▸ Problem description: Each entry, as given, must be output unchanged.

Stored dataset items

********************

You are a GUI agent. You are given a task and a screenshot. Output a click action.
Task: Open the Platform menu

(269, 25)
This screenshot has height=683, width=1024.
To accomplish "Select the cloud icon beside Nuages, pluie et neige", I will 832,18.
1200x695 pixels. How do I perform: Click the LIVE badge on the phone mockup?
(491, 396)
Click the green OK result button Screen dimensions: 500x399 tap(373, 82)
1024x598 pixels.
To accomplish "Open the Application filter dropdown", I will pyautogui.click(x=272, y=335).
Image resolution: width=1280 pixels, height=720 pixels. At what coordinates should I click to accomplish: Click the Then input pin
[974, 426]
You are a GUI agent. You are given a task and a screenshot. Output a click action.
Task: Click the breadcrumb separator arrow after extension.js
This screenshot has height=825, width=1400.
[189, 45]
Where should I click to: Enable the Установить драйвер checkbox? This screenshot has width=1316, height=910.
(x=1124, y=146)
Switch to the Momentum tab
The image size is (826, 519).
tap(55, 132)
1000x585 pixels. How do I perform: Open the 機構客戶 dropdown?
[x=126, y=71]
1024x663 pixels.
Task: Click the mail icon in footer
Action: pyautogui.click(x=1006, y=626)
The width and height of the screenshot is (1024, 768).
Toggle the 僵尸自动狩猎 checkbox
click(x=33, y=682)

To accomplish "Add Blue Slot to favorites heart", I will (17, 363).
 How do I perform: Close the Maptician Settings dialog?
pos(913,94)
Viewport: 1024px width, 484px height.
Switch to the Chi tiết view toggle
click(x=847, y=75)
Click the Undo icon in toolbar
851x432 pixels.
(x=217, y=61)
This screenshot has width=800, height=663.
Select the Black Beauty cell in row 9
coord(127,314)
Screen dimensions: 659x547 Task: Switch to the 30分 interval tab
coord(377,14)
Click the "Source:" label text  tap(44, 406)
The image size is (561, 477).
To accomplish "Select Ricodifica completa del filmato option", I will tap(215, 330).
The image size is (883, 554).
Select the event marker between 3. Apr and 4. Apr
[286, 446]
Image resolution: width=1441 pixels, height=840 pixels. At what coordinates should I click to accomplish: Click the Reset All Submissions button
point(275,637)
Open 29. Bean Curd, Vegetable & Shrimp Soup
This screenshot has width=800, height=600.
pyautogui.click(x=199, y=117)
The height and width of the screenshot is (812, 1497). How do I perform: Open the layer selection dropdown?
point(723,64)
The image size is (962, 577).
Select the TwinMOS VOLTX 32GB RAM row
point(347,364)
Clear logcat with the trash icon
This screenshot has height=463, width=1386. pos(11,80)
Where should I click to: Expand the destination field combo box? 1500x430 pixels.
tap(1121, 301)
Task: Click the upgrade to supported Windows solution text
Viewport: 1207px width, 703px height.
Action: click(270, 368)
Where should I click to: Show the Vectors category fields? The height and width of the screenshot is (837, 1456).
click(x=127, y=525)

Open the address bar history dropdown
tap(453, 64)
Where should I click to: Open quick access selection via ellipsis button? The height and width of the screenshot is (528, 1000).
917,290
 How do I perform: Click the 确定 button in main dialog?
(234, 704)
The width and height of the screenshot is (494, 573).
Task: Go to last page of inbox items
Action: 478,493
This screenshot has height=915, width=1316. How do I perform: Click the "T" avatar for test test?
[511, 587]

********************

▸ Task response:
You are a GUI agent. You are given a task and a screenshot. Output a click action.
Task: Open the Platform menu

(269, 25)
This screenshot has height=683, width=1024.
To accomplish "Select the cloud icon beside Nuages, pluie et neige", I will 832,18.
1200x695 pixels. How do I perform: Click the LIVE badge on the phone mockup?
(491, 396)
Click the green OK result button Screen dimensions: 500x399 tap(373, 82)
1024x598 pixels.
To accomplish "Open the Application filter dropdown", I will pyautogui.click(x=272, y=335).
Image resolution: width=1280 pixels, height=720 pixels. At what coordinates should I click to accomplish: Click the Then input pin
[974, 426]
You are a GUI agent. You are given a task and a screenshot. Output a click action.
Task: Click the breadcrumb separator arrow after extension.js
This screenshot has height=825, width=1400.
[189, 45]
Where should I click to: Enable the Установить драйвер checkbox? This screenshot has width=1316, height=910.
(x=1124, y=146)
Switch to the Momentum tab
The image size is (826, 519).
tap(55, 132)
1000x585 pixels. How do I perform: Open the 機構客戶 dropdown?
[x=126, y=71]
1024x663 pixels.
Task: Click the mail icon in footer
Action: pyautogui.click(x=1006, y=626)
The width and height of the screenshot is (1024, 768).
Toggle the 僵尸自动狩猎 checkbox
click(x=33, y=682)

To accomplish "Add Blue Slot to favorites heart", I will (17, 363).
 How do I perform: Close the Maptician Settings dialog?
pos(913,94)
Viewport: 1024px width, 484px height.
Switch to the Chi tiết view toggle
click(x=847, y=75)
Click the Undo icon in toolbar
851x432 pixels.
(x=217, y=61)
This screenshot has width=800, height=663.
Select the Black Beauty cell in row 9
coord(127,314)
Screen dimensions: 659x547 Task: Switch to the 30分 interval tab
coord(377,14)
Click the "Source:" label text  tap(44, 406)
The image size is (561, 477).
To accomplish "Select Ricodifica completa del filmato option", I will tap(215, 330).
The image size is (883, 554).
Select the event marker between 3. Apr and 4. Apr
[286, 446]
Image resolution: width=1441 pixels, height=840 pixels. At what coordinates should I click to accomplish: Click the Reset All Submissions button
point(275,637)
Open 29. Bean Curd, Vegetable & Shrimp Soup
This screenshot has width=800, height=600.
pyautogui.click(x=199, y=117)
The height and width of the screenshot is (812, 1497). How do I perform: Open the layer selection dropdown?
point(723,64)
The image size is (962, 577).
Select the TwinMOS VOLTX 32GB RAM row
point(347,364)
Clear logcat with the trash icon
This screenshot has height=463, width=1386. pos(11,80)
Where should I click to: Expand the destination field combo box? 1500x430 pixels.
tap(1121, 301)
Task: Click the upgrade to supported Windows solution text
Viewport: 1207px width, 703px height.
Action: click(270, 368)
Where should I click to: Show the Vectors category fields? The height and width of the screenshot is (837, 1456).
click(x=127, y=525)

Open the address bar history dropdown
tap(453, 64)
Where should I click to: Open quick access selection via ellipsis button? The height and width of the screenshot is (528, 1000).
917,290
 How do I perform: Click the 确定 button in main dialog?
(234, 704)
The width and height of the screenshot is (494, 573).
Task: Go to last page of inbox items
Action: 478,493
This screenshot has height=915, width=1316. How do I perform: Click the "T" avatar for test test?
[511, 587]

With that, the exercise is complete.